Creating a platform to find, integrate and use open data in business

What is open data?

Every day, more and more open data is provided by governments, public institutions and sometimes even private companies. Just like open source software or open access movements, open data is "data that can be freely used, re-used and redistributed by anyone".

In line with the open data movement’s call to make data freely available to everyone, there are now more than 2,600 open data portals around the world. Many are provided by public administrations that publish statistics, geographic, geopolitical and financial data. Another example of open data is crowd-sourced data like OpenStreetMap, a shared project to create a free editable map of the world.

How is open data used in business?

Although there is an increasing number of open data sets, companies rarely use them because of the lack of transparency, the uncertain quality and the different formats of the sources. Many businesses are not even aware of the available open data sets and their relevance to business processes or decisions. Those who do are unsure about the data quality and whether it meets their company’s standards.
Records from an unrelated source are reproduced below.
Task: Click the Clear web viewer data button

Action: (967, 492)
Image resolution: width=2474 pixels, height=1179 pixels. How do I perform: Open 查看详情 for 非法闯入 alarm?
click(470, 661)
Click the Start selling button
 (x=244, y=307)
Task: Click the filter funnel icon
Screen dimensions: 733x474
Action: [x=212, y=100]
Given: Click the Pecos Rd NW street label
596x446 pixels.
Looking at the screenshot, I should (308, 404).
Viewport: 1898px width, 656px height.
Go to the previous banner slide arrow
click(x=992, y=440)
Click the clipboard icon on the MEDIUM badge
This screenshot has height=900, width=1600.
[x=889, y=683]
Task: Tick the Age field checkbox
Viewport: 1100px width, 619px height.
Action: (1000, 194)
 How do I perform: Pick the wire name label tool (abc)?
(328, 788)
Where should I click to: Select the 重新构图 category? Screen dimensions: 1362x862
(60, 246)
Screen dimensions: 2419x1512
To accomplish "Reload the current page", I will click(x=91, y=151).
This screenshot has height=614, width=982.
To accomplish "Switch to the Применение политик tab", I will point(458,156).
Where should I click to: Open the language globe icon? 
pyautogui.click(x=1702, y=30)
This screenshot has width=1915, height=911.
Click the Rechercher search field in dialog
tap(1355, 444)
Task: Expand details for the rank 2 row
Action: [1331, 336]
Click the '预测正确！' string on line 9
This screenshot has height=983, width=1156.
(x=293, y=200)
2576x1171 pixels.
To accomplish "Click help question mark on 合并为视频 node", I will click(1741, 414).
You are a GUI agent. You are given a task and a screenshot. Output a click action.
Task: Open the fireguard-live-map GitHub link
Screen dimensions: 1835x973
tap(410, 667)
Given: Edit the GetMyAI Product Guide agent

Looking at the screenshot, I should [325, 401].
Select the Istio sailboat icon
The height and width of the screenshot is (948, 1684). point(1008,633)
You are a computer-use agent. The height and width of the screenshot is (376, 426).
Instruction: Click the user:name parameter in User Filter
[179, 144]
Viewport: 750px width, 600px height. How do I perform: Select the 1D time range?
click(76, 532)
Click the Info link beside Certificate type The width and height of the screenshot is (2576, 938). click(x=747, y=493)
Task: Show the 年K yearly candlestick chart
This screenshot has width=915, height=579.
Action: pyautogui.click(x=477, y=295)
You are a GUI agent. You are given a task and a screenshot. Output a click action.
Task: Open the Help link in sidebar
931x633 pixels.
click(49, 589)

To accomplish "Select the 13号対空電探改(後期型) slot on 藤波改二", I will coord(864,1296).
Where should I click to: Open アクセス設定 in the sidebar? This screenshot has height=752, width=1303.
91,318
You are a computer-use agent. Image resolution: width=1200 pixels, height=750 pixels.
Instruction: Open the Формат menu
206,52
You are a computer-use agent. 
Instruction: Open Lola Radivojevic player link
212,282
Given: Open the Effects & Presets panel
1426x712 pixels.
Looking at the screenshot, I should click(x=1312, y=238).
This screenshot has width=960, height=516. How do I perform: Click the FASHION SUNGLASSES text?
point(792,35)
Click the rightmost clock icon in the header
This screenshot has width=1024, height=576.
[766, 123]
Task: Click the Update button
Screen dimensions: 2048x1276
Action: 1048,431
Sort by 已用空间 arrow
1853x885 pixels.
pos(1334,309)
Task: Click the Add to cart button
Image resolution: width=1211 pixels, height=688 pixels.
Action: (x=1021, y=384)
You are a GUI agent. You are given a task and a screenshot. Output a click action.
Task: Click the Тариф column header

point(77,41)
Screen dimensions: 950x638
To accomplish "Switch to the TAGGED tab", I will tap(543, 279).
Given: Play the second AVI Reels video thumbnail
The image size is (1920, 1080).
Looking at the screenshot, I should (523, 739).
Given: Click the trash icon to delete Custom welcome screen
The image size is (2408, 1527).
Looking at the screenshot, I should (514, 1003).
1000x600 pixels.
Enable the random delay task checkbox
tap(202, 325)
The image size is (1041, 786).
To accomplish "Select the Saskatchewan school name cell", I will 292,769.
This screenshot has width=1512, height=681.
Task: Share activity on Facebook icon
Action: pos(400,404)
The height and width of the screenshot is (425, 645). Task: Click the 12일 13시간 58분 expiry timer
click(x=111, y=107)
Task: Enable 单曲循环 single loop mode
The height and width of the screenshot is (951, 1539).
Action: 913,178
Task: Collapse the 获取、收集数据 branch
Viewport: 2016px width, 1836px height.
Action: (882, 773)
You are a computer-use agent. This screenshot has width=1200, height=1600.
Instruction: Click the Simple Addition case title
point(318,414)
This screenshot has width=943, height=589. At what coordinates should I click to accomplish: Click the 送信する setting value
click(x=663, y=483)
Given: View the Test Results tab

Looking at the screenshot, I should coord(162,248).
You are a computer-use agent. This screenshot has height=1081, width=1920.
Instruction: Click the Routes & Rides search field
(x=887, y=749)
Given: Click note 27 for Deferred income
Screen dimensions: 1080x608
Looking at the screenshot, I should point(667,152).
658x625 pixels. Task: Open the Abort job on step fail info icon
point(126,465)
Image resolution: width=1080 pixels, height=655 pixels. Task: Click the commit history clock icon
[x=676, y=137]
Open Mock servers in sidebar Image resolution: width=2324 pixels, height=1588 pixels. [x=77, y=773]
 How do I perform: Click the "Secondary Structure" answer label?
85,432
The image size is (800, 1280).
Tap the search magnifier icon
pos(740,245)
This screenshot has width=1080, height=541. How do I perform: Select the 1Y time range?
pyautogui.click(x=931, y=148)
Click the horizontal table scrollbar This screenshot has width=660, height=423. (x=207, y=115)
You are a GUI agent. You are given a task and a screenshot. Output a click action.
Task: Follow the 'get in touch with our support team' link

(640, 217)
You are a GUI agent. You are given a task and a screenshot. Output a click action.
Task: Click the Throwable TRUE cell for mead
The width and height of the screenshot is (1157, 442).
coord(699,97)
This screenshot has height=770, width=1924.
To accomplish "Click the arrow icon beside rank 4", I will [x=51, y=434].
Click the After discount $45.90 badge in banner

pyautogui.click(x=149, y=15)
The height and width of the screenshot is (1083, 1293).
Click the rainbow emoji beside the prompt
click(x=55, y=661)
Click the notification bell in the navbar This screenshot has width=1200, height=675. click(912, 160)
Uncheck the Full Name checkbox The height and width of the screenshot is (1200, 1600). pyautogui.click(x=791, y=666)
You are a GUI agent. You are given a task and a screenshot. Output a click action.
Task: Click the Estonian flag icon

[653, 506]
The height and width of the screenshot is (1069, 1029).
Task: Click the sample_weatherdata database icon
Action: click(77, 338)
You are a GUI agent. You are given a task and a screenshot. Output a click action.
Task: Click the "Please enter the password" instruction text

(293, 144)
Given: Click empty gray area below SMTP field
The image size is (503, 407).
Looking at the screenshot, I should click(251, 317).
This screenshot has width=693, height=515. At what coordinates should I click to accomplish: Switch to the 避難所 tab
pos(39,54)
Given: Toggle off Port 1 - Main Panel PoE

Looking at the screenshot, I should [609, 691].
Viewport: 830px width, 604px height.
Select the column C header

Furthermore, integration is difficult because open data access, licensing and conditions are very different.

How does one find open data sets for business?

To solve these problems, the Competence Center Corporate Data Quality (CC CDQ), together with the University of Lausanne, launched a project to provide an “Open Data App Store” that helps businesses find, integrate and use open data. The 2-year project is funded by InnoSuisse in close collaboration with Nestlé, SBB and Swisscom. CDQ AG is the main implementation partner.

How will the open data app store work?

Unlike other open data platforms, this data app store not only focuses on data provision, but also on how businesses use data. The goal is to create and implement a framework and a platform that will support the data consumer throughout the entire information supply chain in the following ways:

  • Finding the right data ("data dating")
  • Choosing and changing the selected data sets
  • Using the data

The integration and use of open data should be as easy as getting an app from any app store on a mobile phone.

Which use cases will be addressed?

In the first nine months of this project, the team has identified, documented and detailed a large number of use cases that have significant business benefits. A very promising use case involves the use of standardized codes (e.g. ISO codes, tax or tariff codes) to enrich or validate data.

In international trade, for example, companies that are importing or exporting goods to or from the EU need to fill out the so-called Single Administrative Document (SAD). 34 of the 54 fields that need to be filled in require standardized codes.

Other promising use cases include business partner and address data that may benefit from open corporate data, as well as demographic, geolocation or event data that are useful in marketing and campaign planning.